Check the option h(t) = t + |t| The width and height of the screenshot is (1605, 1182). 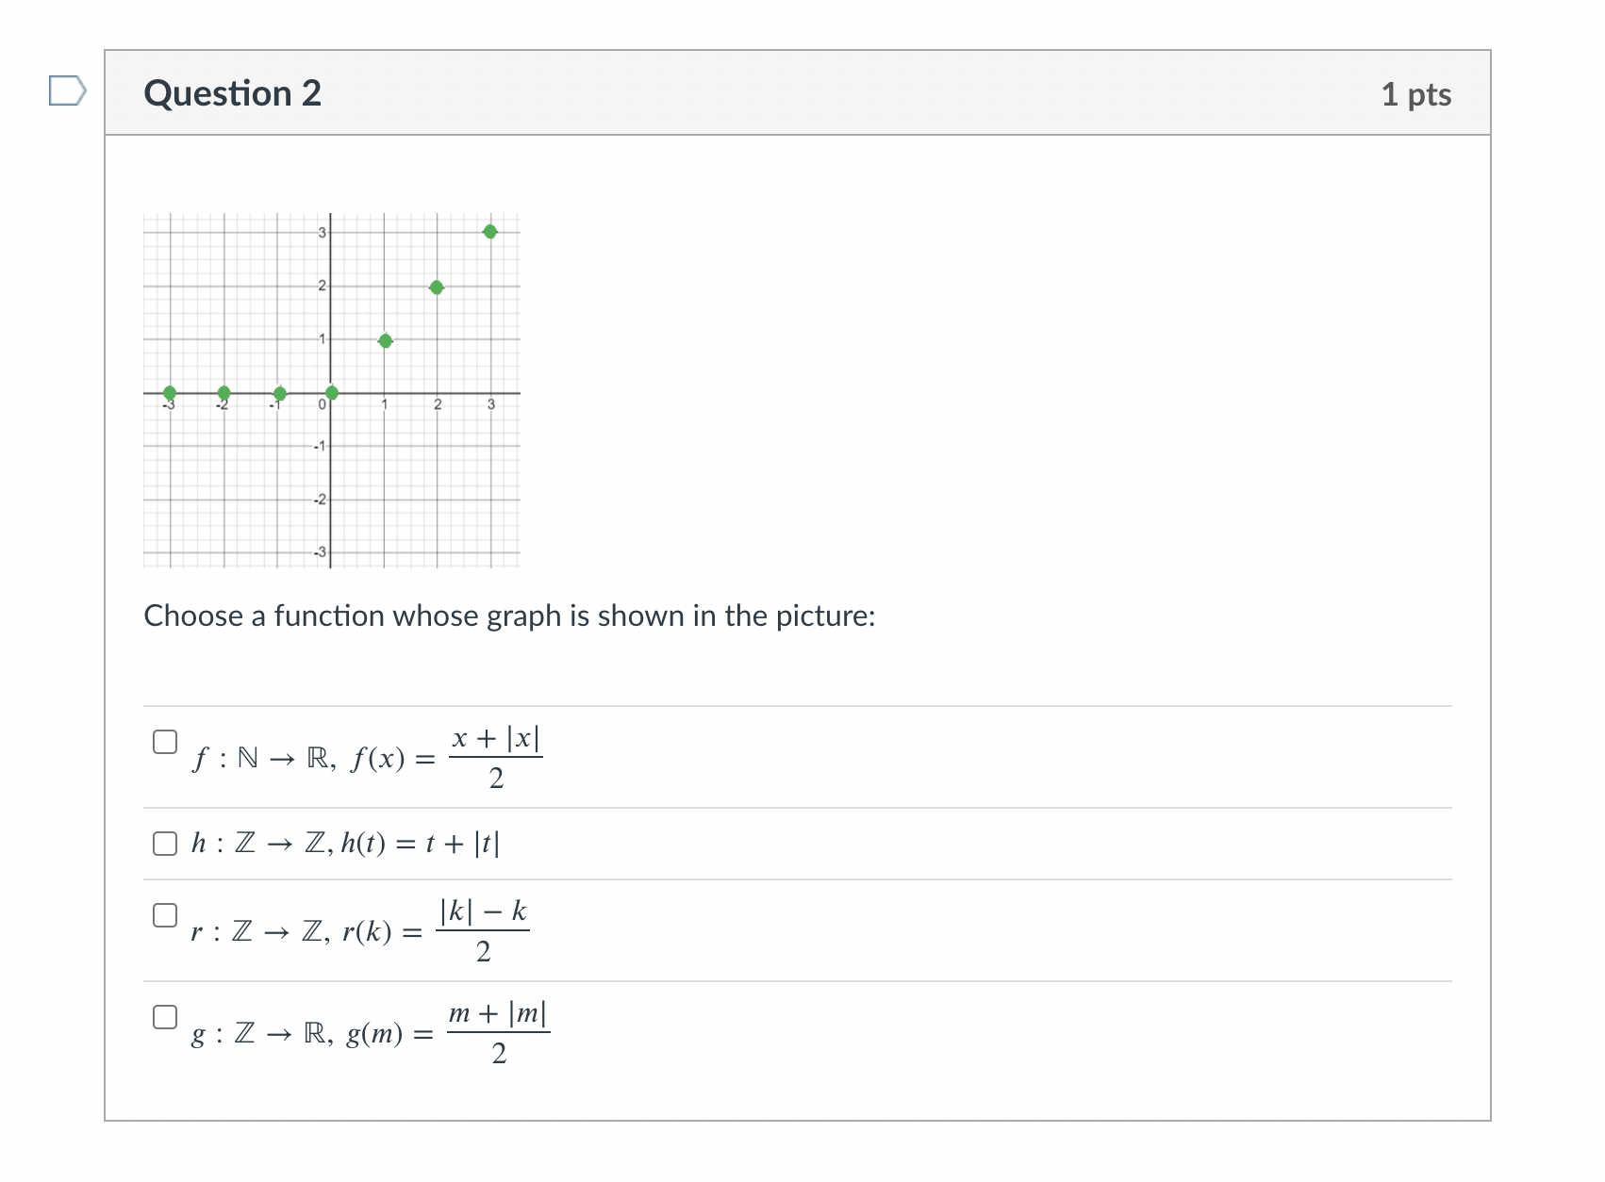click(x=165, y=845)
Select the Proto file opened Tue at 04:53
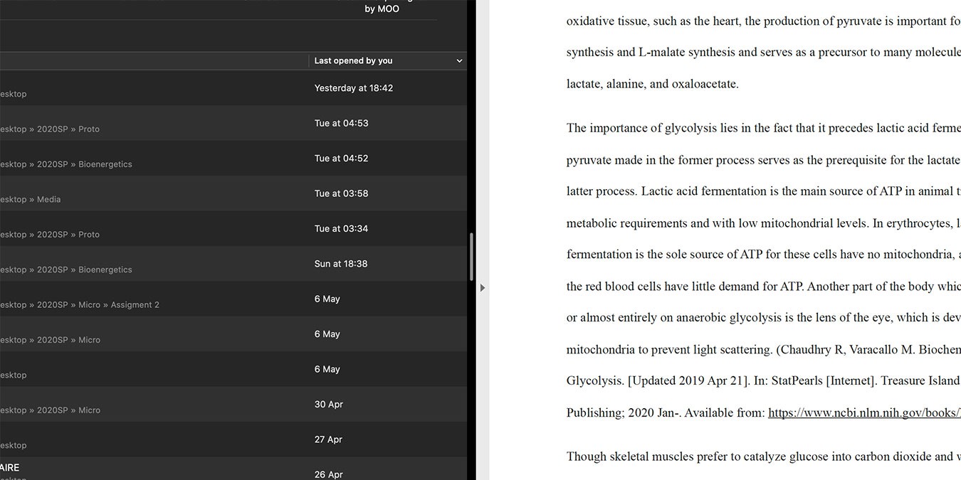The height and width of the screenshot is (480, 961). pyautogui.click(x=214, y=123)
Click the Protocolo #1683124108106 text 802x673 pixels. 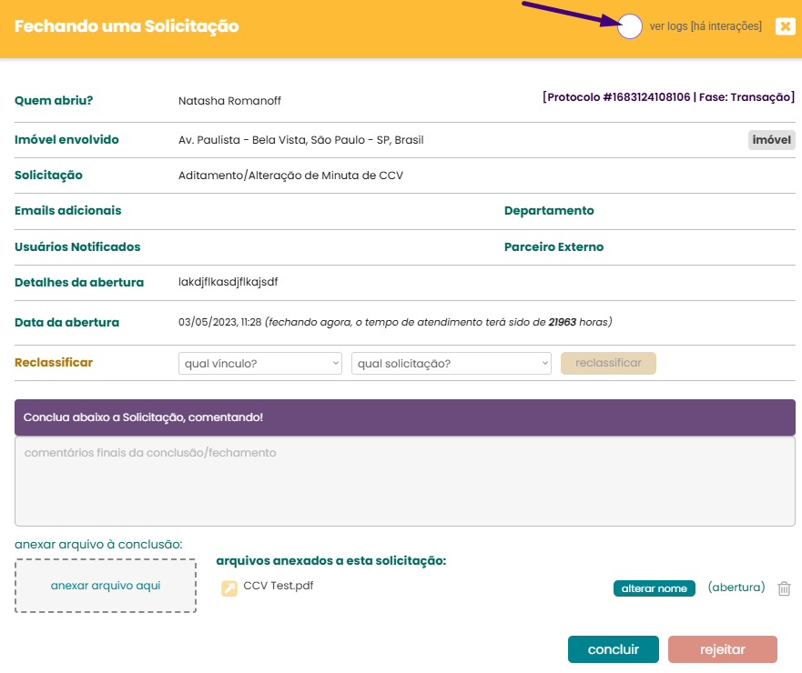coord(667,97)
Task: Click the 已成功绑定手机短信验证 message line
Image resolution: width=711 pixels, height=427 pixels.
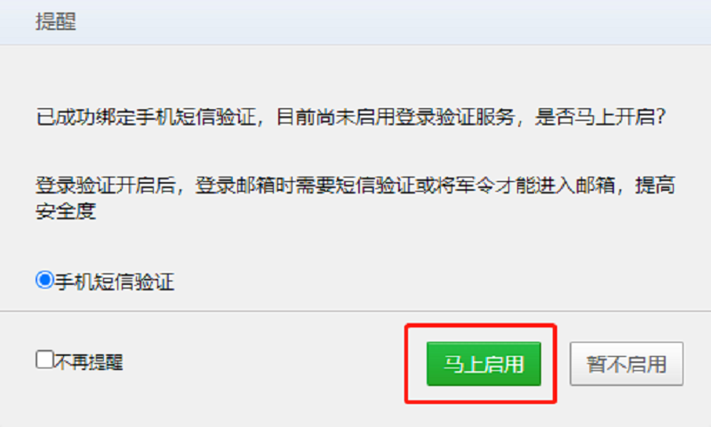Action: pos(350,117)
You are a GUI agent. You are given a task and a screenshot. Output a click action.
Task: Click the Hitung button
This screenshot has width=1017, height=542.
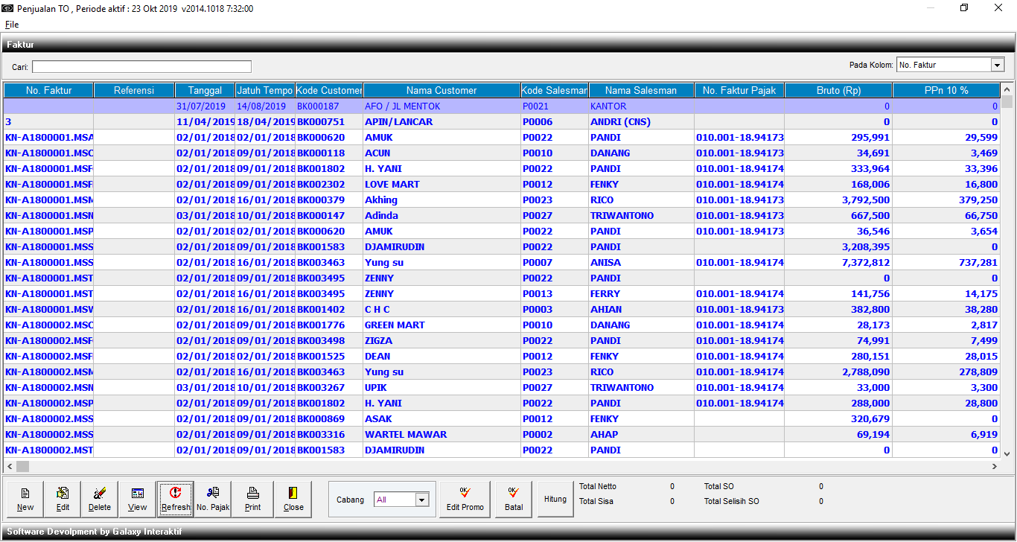(x=555, y=499)
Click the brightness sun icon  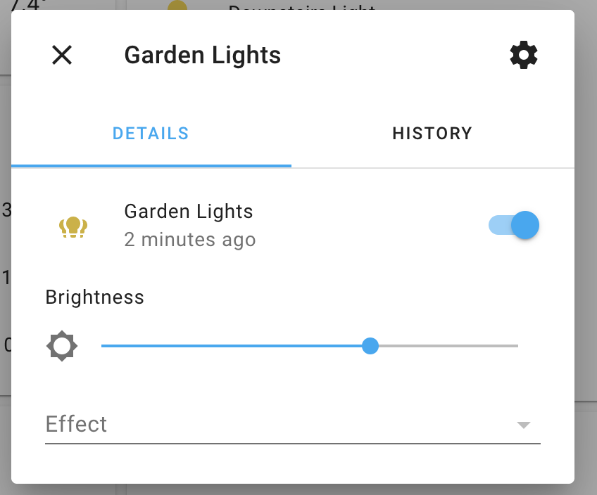[x=62, y=345]
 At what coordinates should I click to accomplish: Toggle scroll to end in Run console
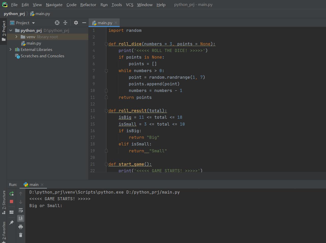pyautogui.click(x=21, y=218)
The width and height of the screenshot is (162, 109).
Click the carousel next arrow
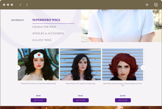[x=143, y=68]
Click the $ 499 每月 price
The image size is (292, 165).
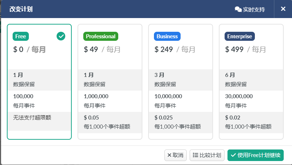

## Exercise aim
Leave the pictures out. Extract exactly the lines running from the one with "The width and height of the screenshot is (162, 109)." through the last entry, both ends included.

## Written solution
The width and height of the screenshot is (162, 109).
Click the carousel next arrow
[x=143, y=68]
Click the $ 499 每月 price
The image size is (292, 165).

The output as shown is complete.